The ability to respond rapidly to customer behavior and market changes is transforming the landscape of “business as usual.” From industrial process optimization in the manufacturing industry to fraud detection in finance and ad personalization in retail, companies across industries are increasingly looking to identify and take action on opportunities in their data in real-time.
But supplying business leaders with insights for real-time decision-making is no easy feat. In most enterprises, key operational data is spread across hundreds of different systems, so a common practice is to extract and move all relevant data to a central location for analysis (for example, an enterprise data warehouse/data lake/enterprise data hub). But since most operational systems write all their data to a relational database, one of the main challenges to enabling real-time analysis is - how to capture changes from the relational databases in real-time?
This is where CDC comes into play. No, not the CDC sends groups of doctors in orange suits and space helmets to investigate a breaking epidemic... CDC stands for Change Data Capture, which means a set of techniques to capture the data changes that an app issues.
In this post, I’ll focus on relational database CDC, though the term also applies to other repositories, such as NoSQL databases, storage systems, cloud services, etc.
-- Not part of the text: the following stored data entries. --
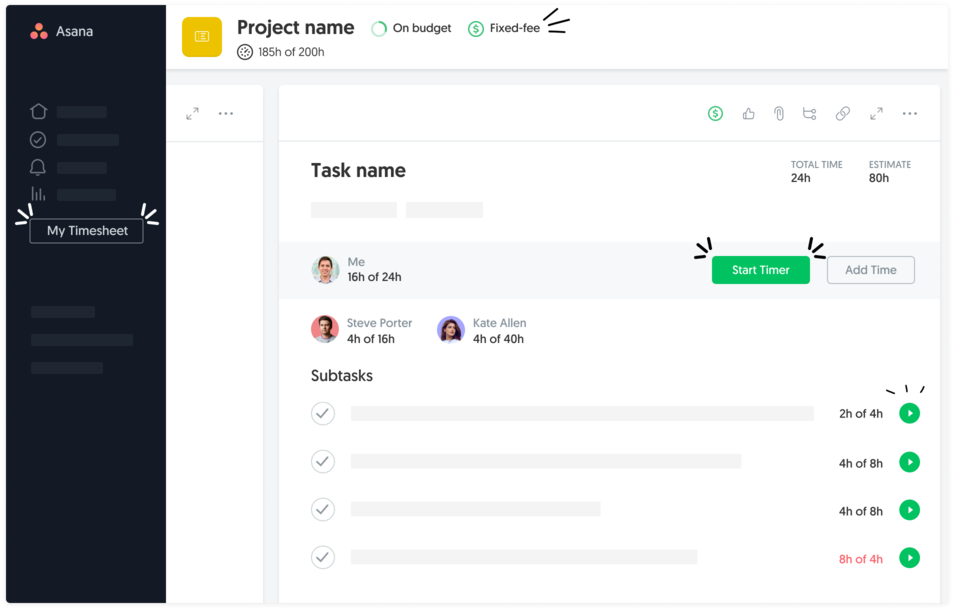Expand the task to full screen

tap(875, 113)
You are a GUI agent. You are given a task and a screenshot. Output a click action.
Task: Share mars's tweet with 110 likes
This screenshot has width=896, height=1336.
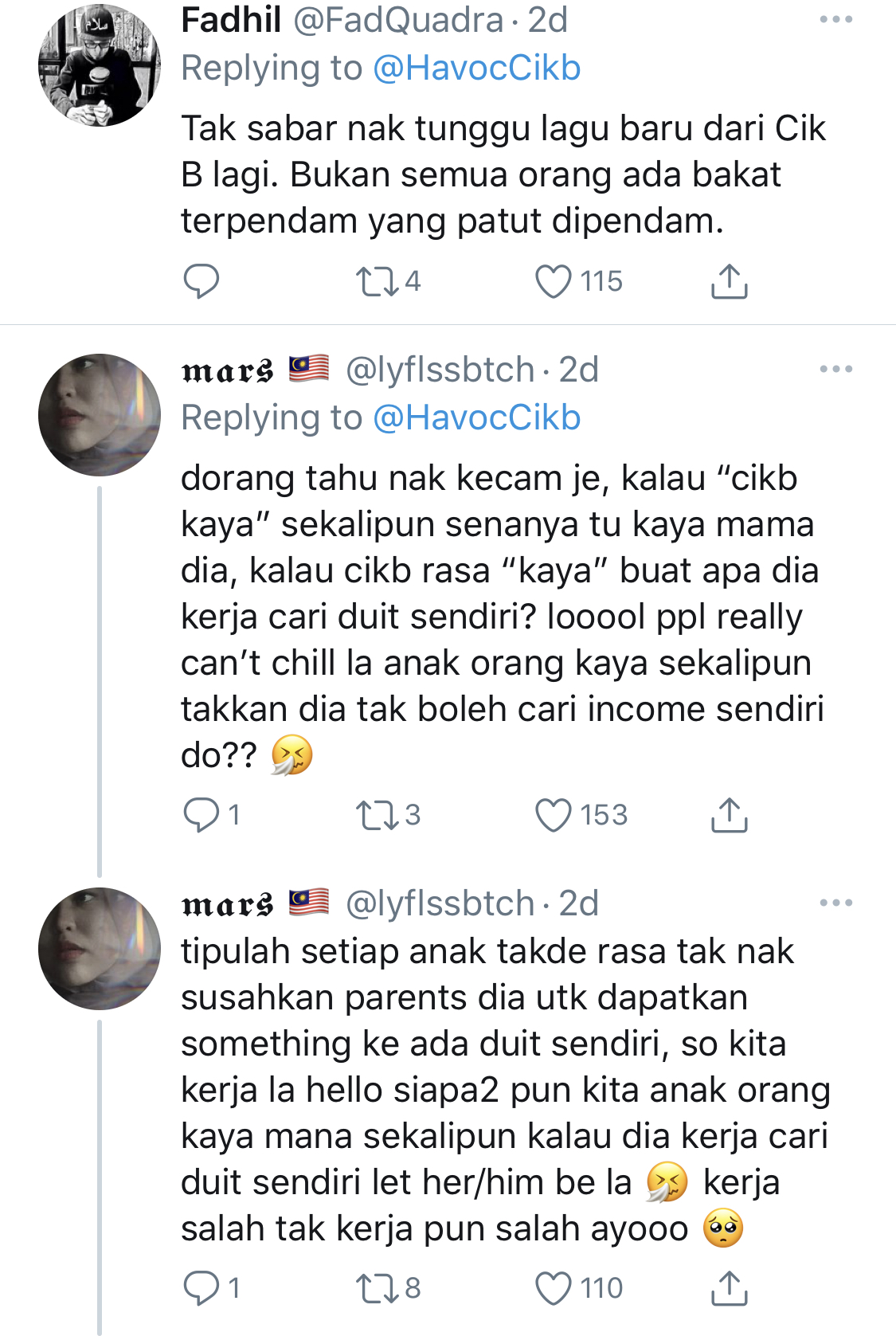[x=728, y=1288]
The goal is to survey and score the range of CDC options available – and to guide technology leaders in thinking through which approaches are best-suited to their business’ needs.
Some common CDC techniques
Dual writes in the application
- How it works: You can go ahead and change the application itself to write each change both to its database and to a log file or a message queue, so you’ll have the list of changes ready somewhere.
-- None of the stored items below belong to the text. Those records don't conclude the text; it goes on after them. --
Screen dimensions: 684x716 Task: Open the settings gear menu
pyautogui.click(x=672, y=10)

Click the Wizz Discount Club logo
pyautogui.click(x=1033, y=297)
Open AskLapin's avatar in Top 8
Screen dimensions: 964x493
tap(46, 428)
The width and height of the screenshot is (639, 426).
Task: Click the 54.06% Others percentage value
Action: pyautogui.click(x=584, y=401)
- Advantages: Few; in practice, it is rarely desirable or even possible, for reasons outlined below.
- Disadvantages: To start with, in many cases you do not have access to the application source code (for example, for packaged applications), or a good understanding of all its write paths, or an ability to test such changes thoroughly. Also, that approach is labor-intensive - you will likely need to start from scratch for each application. And the final straw - it is very hard to make both writes (to the application database and the custom logs) atomic - that either both succeed or that both fail.
- How it works: Some tools provide a way to capture the database inbound traffic and reverse engineer the application requests.
- Advantages: Low overhead.
- Disadvantages: Generally not used due to a couple of critical flaws. First, it does not capture changes from bulk operations (a single statement that changes a lot of rows based on a query) or from calling a stored procedure. Second, whenever the network sniffing is down, all uncaptured changes will be lost.
- How it works: A database trigger is an optional piece of user code, that the database could be configured to run as part of any change to the rows of a table. A trigger could be used to log any change to a side table, so the list of changes could be queried from it later.
- Advantages: Don’t require application changes and can capture all standard changes.
- They run as part of the operational transaction, slowing it down. Even worse, it makes them disruptive - if they run into an unexpected error and throw an exception, the user transaction will fail, breaking the operational system.
- Using a database table to track changes consumes database storage, and requires an additional step to remove old data periodically.
- Triggers tend to become disabled or invalid over time, for many reasons ranging from table schema changes to various admin operations. Any change that happens until they are fixed will be lost.
- How it works: This group of techniques involves running a periodic SQL query to identify some types of changes. It relies on having some table property to identify changes efficiently - for example, a “last updated” timestamp column or an ascending integer primary column, etc.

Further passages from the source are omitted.